There was a time not long ago when I was feeling deprived. Even when I followed my daily routine, I felt a sense of longing. Then this thing called a pandemic happened. I just thought I was deprived! So for the first two weeks of the stay-at-home order, I didn’t accomplish much. Or did I?
I sat in my family room looking at my back yard mesmerized for long periods of time. I WAS out of bed though. Smiley-face. I wasn’t satisfied. I found that I was feeling deprived because I had not accomplished something for me in all these years. Sure. I finished my degree after 20 years, have two wonderful kids, a spouse that supports my continuous community service projects, and we live in America’s finest city.

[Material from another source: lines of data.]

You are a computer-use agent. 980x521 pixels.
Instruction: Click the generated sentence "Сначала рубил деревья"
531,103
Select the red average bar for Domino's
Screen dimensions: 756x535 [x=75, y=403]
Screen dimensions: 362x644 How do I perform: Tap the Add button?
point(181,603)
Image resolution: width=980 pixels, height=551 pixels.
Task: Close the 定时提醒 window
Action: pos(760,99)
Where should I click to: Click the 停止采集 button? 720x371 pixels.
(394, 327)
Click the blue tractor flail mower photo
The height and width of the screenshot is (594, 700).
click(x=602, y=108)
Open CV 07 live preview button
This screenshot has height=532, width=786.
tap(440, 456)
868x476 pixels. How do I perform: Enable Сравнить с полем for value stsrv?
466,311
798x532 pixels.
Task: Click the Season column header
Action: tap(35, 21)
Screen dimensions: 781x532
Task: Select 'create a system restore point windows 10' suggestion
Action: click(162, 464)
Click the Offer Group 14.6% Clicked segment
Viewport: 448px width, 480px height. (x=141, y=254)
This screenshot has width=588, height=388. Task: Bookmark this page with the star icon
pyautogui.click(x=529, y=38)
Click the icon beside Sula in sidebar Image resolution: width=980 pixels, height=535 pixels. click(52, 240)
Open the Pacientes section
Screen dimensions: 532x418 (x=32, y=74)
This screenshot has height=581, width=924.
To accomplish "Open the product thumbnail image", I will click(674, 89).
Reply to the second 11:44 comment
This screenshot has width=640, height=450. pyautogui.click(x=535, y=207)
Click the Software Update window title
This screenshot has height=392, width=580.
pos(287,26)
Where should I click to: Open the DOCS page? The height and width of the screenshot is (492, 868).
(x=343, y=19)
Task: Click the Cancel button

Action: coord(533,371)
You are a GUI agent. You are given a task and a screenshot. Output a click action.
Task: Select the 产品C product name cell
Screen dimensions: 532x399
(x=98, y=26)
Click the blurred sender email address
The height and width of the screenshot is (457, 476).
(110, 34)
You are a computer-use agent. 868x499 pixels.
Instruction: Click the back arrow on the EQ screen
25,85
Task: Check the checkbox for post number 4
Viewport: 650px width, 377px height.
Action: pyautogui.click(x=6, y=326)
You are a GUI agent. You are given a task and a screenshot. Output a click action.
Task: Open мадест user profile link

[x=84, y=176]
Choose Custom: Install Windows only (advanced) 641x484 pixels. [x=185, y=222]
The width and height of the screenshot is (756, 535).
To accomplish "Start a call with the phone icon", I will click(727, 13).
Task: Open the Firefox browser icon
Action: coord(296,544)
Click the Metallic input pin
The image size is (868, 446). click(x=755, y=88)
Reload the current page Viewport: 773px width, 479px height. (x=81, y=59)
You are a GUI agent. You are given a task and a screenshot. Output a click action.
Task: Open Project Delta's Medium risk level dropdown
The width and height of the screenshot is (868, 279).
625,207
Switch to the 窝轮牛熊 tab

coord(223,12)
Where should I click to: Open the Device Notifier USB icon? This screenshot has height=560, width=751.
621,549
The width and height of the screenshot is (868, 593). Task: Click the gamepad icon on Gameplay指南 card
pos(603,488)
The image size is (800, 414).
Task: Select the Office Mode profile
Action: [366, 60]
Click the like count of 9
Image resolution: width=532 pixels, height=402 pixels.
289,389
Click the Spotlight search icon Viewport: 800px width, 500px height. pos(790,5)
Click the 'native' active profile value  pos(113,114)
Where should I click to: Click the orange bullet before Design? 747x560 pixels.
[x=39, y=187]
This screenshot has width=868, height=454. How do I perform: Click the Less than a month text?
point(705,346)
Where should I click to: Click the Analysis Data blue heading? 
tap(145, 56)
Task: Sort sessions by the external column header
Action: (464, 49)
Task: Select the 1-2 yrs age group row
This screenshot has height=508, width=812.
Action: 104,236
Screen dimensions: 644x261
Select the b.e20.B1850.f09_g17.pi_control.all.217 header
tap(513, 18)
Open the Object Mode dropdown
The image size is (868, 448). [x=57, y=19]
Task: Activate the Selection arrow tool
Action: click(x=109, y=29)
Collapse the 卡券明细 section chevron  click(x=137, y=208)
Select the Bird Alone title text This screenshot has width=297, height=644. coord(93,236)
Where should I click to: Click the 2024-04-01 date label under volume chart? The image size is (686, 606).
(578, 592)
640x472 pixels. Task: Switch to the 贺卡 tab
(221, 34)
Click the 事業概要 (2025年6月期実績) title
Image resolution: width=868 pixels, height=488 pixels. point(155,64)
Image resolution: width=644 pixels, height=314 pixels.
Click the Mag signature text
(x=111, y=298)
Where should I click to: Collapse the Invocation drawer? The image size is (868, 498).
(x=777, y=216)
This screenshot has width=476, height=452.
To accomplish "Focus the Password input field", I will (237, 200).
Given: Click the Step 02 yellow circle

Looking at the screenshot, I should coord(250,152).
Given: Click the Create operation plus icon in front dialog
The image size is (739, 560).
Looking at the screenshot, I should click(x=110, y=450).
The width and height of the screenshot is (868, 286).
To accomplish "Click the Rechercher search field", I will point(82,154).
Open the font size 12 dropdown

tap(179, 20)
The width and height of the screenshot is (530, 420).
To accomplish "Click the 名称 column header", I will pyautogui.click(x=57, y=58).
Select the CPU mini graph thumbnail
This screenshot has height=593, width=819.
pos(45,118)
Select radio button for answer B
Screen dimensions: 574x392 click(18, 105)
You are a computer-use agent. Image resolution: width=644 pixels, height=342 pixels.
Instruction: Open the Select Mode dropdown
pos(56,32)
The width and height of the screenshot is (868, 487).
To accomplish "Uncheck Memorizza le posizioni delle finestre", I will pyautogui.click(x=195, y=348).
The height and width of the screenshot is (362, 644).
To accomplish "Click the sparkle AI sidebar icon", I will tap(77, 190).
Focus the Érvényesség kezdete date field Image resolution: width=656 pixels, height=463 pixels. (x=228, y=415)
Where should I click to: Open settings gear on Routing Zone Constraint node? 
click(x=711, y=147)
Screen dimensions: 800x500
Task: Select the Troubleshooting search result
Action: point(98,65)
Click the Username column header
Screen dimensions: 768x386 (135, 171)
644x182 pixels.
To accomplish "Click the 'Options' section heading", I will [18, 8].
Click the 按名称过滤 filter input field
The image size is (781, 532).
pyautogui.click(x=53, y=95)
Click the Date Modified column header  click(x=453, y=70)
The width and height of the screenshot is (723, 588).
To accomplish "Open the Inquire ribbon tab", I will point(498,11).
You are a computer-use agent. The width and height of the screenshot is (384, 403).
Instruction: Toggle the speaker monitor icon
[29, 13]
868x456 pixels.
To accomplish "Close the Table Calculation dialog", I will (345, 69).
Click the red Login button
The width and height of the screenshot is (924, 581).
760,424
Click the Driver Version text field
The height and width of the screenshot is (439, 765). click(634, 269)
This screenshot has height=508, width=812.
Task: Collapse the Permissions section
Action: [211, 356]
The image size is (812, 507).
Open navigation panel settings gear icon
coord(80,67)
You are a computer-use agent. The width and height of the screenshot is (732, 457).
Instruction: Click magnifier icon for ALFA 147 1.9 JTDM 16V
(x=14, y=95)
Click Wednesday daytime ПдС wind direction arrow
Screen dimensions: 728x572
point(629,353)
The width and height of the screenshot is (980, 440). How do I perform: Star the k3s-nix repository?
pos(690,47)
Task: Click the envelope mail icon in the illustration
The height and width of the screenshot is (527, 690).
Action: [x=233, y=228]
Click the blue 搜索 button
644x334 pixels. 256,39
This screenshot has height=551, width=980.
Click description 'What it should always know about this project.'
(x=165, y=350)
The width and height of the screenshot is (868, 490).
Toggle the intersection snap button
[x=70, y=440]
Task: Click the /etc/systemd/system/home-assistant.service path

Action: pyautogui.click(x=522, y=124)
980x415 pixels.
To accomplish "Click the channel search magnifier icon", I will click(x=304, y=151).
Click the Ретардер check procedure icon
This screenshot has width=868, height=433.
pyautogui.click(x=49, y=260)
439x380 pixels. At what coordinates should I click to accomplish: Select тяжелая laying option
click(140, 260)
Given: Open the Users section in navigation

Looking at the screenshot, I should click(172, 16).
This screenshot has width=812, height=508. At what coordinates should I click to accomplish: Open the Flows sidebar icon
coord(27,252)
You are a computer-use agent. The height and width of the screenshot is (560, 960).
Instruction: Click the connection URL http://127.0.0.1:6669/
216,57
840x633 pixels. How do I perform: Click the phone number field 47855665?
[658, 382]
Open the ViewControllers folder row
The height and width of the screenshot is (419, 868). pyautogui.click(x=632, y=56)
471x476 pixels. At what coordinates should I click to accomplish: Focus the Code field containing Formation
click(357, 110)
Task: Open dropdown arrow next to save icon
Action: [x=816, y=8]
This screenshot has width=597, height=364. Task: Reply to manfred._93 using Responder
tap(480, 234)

A friend recently said my name and the word sedentary do not belong in the same sentence, because I am not one to sit still for long. So one day, I decided that since I no longer have a job and everyone is pretty much stuck at home, I would put more focus on the weekly sessions with my coach. Six months ago, I had hired a coach to help me start a business. The first meeting was reevaluating the plan. Or should I say actually getting serious about taking myself serious; even though I have been a compassionate advocate for thirty years, board member of several community organizations, and run for public office. Did I mention I have traveled the world for closer to forty years as a military brat and then a spouse? It wasn’t until I made time to make ME important that I finally felt confident again and ready to tackle another chapter in my life. What a great opportunity to use the statement ‘no better time like the present’.
Oh, I’m anxious because this isn’t a one day solution. This is a commitment for life. I had to read through my kudos box upon advice from my coach to realize I am enough, thanks to the picture of my young adult niece. Inspiration can come from anywhere. The tear jerker came after reading a girlfriend’s letter to me after I ran for school board for the second time and lost. Only her words showed conviction and courage for my challenging public endeavor. She wrote a profound statement that continues to motivate me, ‘ I deeply respect the person you are and the true kindness of your heart. You are modeling for many women, including me, such strong qualities.’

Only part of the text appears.